What iptable rules do I need in order to allow a docker network to connect to a host port?

Question

Solved: see my comment.

I've read through, How to access host port from docker container which suggests adding the iptable rules of iptables -A INPUT -i docker0 -j ACCEPT, however I'd like to only allow this on a specific port.

I've got the following iptable rules:

-A INPUT -s 127.0.0.0/8 -p tcp -m tcp --dport 3000 -j ACCEPT
-A INPUT -p tcp -m tcp --dport 3000 -j DROP

So the intention is to only allow connection from the localhost or docker containers, and not allow external connections to port 3000.

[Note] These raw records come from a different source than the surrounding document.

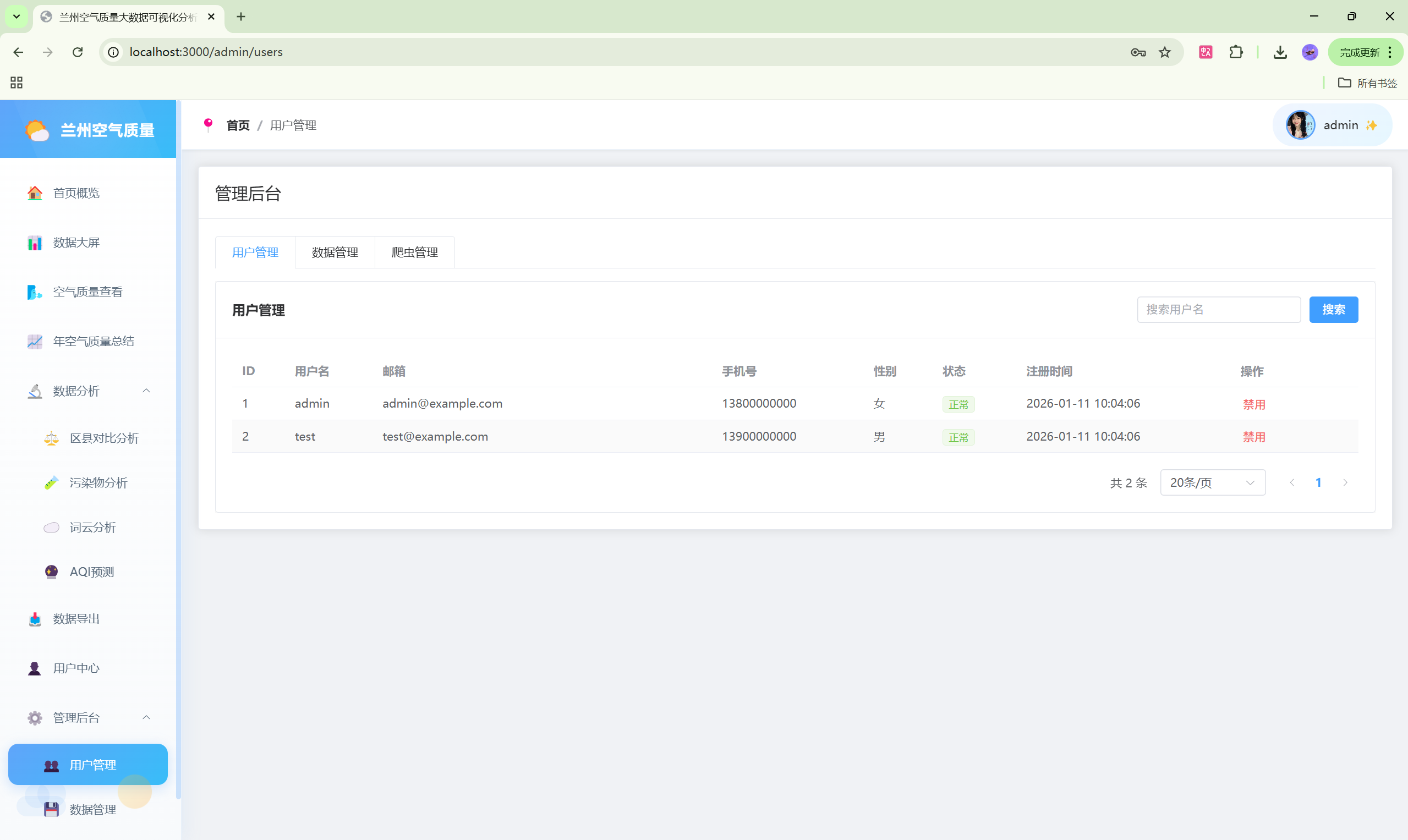Open 区县对比分析 scales icon
The image size is (1408, 840).
(52, 438)
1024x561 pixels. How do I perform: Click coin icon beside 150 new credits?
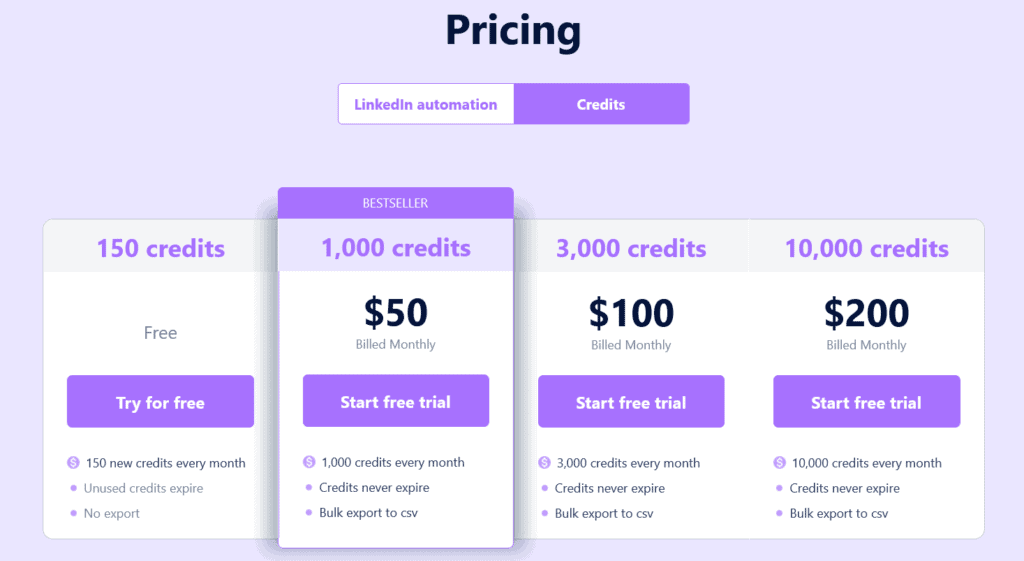73,463
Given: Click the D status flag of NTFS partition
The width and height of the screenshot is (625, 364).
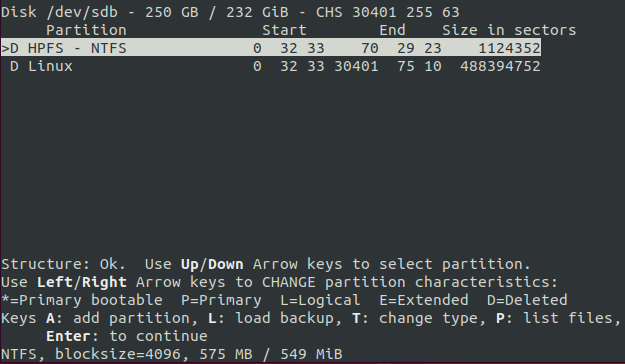Looking at the screenshot, I should (x=14, y=48).
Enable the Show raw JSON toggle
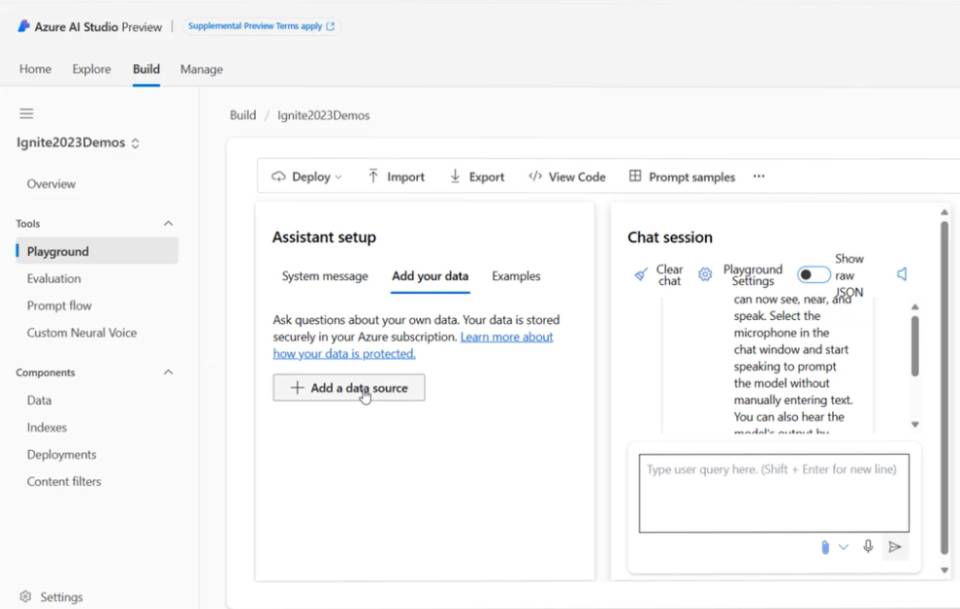The width and height of the screenshot is (960, 609). (x=813, y=273)
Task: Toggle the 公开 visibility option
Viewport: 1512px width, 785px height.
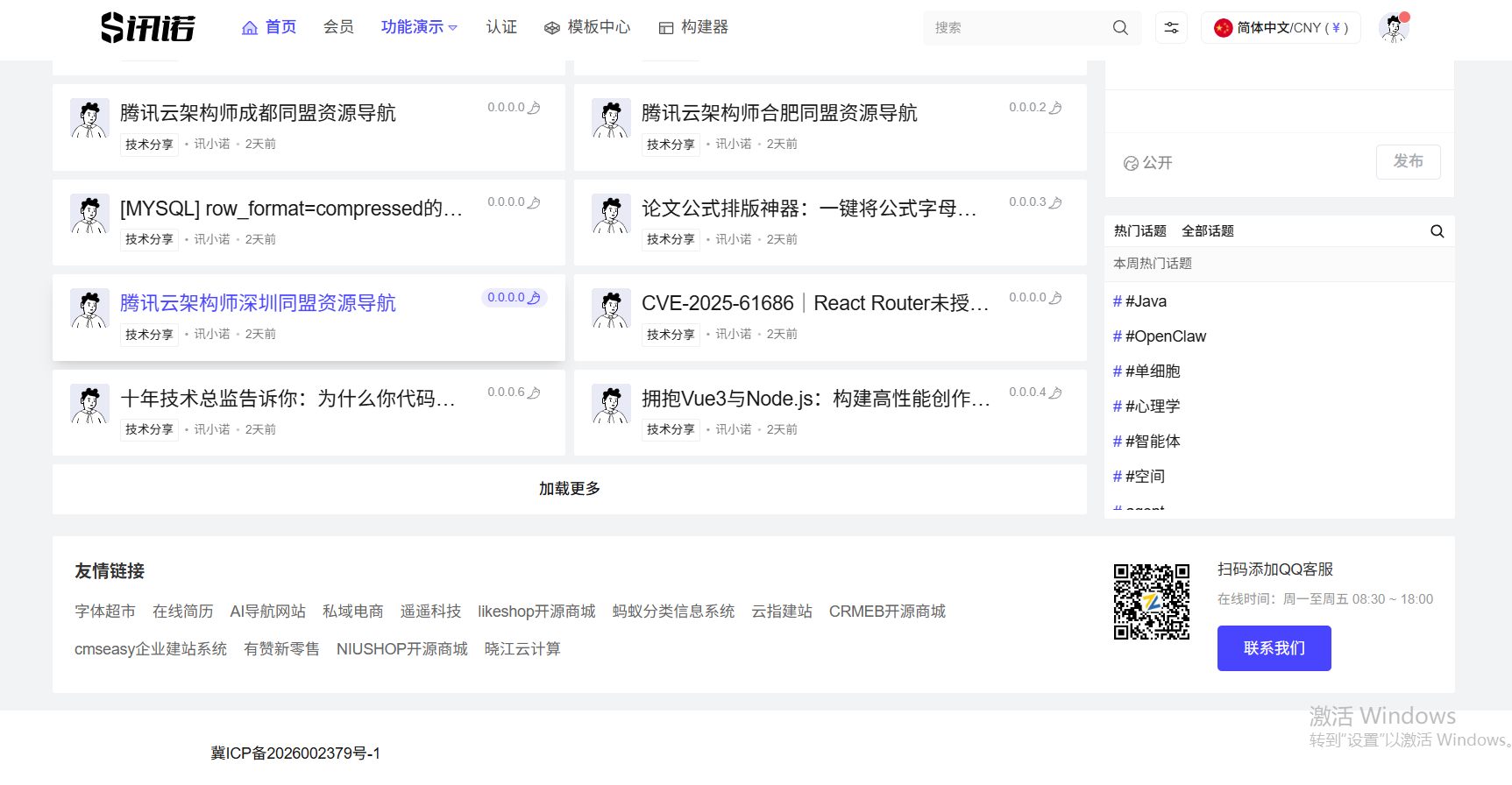Action: tap(1148, 163)
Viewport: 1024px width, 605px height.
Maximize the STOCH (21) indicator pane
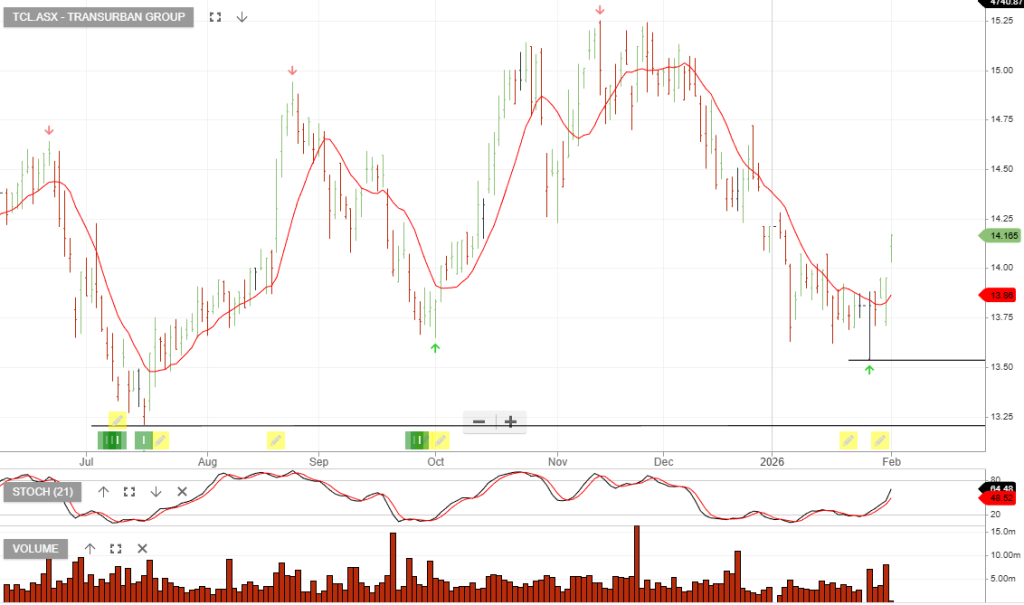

I have tried: -A INPUT -p tcp -m tcp -i docker0 --dport 3000 -j ACCEPT, however this does not allow access from the container when checking with telnet 172.17.0.1 3000.

How can I now allow docker to access this port on localhost (the host)?

Answer 1

How can I now allow docker to access this port on localhost (the host)?

You can't if you want the container to have it's own networking namespace. Separate network namespaces each have their own namespaced loopback interface (127.0.0.1) that is distinct from the host and other containers.

When the container tries to talk to an application on the host, it will need to connect to one of the routeable IP's of the host. So you'll need iptables rules that allow traffic from the docker0 interface to talk to your other interfaces, and the application needs to talk to the host interface, not 127.0.0.1.

Or you can skip the network namespacing, attach the docker container directly to the host's networking namespace with --net host. That removes a layer of container isolation, and doesn't allow you to use docker networking to talk to other containers. But it does allow you to talk directly to 127.0.0.1 inside the container and have that reference the same loopback interface on the host.